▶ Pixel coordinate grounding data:
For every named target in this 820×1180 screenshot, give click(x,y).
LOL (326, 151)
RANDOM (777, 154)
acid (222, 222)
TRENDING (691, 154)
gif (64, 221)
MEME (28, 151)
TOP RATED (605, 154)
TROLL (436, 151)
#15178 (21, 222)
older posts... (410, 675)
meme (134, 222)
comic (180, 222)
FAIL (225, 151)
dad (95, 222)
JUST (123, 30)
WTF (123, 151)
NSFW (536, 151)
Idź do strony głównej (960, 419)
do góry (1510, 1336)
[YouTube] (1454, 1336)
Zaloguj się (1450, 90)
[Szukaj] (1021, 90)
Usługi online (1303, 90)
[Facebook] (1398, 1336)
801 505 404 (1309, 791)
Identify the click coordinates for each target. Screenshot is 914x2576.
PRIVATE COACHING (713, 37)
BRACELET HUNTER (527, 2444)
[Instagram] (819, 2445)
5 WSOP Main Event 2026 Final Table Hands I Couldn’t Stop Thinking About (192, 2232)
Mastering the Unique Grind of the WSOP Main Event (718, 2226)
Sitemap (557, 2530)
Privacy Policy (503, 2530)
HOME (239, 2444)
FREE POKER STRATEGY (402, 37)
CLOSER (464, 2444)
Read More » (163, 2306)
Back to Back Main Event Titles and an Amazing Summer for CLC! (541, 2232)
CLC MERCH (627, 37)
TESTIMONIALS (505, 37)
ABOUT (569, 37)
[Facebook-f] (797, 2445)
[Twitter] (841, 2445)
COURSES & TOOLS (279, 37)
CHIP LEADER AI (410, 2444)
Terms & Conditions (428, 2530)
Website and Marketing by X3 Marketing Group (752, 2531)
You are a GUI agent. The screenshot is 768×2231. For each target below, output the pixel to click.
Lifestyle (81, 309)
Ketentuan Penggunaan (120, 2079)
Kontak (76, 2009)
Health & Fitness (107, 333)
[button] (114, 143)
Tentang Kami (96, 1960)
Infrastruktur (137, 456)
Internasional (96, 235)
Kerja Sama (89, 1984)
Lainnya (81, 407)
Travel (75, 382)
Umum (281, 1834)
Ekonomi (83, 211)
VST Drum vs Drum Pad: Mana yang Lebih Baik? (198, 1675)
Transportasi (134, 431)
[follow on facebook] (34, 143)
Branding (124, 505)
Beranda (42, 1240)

▶ WHAT IS BEING ASKED: Every line above that holds the word "click" should be copied out.

▶ THE COMPLETED TASK:
For every named target in this 820×1180 screenshot, give click(x,y).
Identify the click coordinates for each target. Screenshot is 914x2576.
You are a GUI agent. The screenshot is 768×2231. For each target below, output the pixel to click.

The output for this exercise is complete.